INSTRUCTIONS TO FOLLOW: Lines in the records below that contain the word "computer" must each be copied.

DATASET ENTRIES:
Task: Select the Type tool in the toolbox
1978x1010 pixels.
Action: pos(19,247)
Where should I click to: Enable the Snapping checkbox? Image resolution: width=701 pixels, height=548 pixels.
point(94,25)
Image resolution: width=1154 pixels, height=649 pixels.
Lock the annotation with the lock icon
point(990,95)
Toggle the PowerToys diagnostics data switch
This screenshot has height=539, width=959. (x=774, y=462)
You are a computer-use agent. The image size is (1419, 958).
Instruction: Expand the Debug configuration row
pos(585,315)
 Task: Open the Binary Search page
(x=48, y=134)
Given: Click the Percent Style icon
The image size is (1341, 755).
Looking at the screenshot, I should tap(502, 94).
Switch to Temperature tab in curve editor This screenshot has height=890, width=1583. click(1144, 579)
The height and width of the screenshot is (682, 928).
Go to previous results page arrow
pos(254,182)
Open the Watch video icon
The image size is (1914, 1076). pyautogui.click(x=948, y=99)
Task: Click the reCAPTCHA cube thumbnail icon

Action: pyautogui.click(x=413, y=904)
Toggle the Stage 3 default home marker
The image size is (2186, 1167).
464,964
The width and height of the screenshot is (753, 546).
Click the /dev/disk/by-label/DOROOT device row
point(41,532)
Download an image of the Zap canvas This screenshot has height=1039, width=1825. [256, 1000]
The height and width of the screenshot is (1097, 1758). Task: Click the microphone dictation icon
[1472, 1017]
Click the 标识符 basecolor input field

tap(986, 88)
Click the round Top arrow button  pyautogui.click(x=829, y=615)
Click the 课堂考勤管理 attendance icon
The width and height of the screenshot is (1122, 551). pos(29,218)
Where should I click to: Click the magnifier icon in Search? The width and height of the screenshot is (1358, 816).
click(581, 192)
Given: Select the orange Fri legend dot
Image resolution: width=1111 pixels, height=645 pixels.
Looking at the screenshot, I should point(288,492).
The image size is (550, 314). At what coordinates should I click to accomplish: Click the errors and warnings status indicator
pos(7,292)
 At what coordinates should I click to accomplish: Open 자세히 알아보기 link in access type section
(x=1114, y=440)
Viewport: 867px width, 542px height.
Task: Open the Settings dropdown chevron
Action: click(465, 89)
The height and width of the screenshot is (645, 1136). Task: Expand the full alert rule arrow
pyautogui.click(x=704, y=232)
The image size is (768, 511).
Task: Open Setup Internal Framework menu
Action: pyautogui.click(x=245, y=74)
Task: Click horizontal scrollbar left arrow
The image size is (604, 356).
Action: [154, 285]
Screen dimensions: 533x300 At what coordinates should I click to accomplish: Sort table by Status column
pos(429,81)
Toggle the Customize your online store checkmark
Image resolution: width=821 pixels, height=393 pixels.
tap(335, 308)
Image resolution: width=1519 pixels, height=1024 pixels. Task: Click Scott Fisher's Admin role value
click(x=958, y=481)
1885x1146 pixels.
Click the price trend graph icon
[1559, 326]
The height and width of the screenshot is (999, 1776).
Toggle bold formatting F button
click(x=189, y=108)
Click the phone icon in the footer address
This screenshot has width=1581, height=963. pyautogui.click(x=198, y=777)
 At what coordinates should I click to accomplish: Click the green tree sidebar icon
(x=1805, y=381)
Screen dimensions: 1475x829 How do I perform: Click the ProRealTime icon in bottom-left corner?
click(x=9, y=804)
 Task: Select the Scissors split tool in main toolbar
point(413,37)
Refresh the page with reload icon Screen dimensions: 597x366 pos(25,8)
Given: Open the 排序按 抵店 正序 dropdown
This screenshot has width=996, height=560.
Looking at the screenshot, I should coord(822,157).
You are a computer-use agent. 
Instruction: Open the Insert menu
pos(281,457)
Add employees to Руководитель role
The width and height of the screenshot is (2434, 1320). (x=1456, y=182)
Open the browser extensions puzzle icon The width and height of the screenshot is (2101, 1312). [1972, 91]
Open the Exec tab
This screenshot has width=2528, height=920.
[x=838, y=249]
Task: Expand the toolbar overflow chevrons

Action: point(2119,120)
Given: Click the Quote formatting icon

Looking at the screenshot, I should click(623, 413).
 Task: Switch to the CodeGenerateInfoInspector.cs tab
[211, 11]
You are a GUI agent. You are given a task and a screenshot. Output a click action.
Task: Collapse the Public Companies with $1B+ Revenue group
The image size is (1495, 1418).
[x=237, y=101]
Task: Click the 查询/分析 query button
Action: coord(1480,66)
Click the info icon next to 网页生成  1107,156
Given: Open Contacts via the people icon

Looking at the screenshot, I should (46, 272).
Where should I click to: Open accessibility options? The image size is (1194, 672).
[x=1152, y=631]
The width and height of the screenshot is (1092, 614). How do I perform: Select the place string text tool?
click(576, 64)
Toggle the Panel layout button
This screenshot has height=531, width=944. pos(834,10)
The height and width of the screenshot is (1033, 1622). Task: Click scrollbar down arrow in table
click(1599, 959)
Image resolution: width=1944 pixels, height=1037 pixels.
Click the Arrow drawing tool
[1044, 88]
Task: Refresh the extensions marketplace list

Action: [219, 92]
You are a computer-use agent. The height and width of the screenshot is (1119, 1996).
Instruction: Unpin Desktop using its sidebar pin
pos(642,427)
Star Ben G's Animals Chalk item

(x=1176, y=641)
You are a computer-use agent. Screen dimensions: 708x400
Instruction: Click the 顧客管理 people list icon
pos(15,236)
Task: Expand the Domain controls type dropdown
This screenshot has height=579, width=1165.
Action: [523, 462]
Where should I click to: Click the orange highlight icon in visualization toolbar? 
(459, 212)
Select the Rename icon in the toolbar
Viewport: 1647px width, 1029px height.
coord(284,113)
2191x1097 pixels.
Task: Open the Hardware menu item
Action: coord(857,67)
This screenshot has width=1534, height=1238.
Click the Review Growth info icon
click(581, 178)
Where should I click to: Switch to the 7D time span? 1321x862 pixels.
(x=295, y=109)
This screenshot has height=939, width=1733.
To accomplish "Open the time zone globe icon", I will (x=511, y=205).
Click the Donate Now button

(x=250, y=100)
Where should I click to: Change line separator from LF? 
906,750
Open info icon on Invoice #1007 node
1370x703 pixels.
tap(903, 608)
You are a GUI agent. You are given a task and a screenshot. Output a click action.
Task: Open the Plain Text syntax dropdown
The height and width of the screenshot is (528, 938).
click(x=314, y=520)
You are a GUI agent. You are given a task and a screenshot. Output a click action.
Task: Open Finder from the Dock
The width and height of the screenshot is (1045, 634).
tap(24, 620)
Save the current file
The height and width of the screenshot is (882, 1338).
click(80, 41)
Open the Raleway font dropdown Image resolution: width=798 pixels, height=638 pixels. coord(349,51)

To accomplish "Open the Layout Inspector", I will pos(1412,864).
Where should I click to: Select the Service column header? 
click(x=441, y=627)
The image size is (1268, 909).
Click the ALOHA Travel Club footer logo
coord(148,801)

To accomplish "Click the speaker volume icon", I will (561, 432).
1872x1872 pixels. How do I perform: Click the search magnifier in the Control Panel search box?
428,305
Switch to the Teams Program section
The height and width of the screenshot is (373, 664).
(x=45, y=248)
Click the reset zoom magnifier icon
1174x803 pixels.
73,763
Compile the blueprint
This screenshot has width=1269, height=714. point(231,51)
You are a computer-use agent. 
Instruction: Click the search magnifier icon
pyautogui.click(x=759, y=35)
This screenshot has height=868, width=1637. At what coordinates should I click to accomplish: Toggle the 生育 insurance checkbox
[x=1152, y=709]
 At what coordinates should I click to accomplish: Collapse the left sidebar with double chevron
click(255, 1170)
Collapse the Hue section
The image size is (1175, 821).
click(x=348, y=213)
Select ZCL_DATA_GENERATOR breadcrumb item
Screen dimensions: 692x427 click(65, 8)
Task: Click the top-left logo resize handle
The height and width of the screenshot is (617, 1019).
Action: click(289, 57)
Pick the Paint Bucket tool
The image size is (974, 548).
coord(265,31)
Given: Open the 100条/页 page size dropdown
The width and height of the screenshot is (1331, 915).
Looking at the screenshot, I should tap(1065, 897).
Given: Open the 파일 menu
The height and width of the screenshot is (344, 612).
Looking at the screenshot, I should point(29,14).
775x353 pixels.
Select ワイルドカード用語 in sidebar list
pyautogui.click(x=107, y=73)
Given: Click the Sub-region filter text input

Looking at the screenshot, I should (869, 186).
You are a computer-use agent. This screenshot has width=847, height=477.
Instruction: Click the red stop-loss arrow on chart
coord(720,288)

RESPONSE BOX:
You are a computer-use agent. The image size is (1419, 958).
You are a computer-use agent. 
You are a computer-use agent. The height and width of the screenshot is (1119, 1996).
You are a computer-use agent. Screen dimensions: 708x400
You are a computer-use agent. 
You are a computer-use agent. This screenshot has width=847, height=477.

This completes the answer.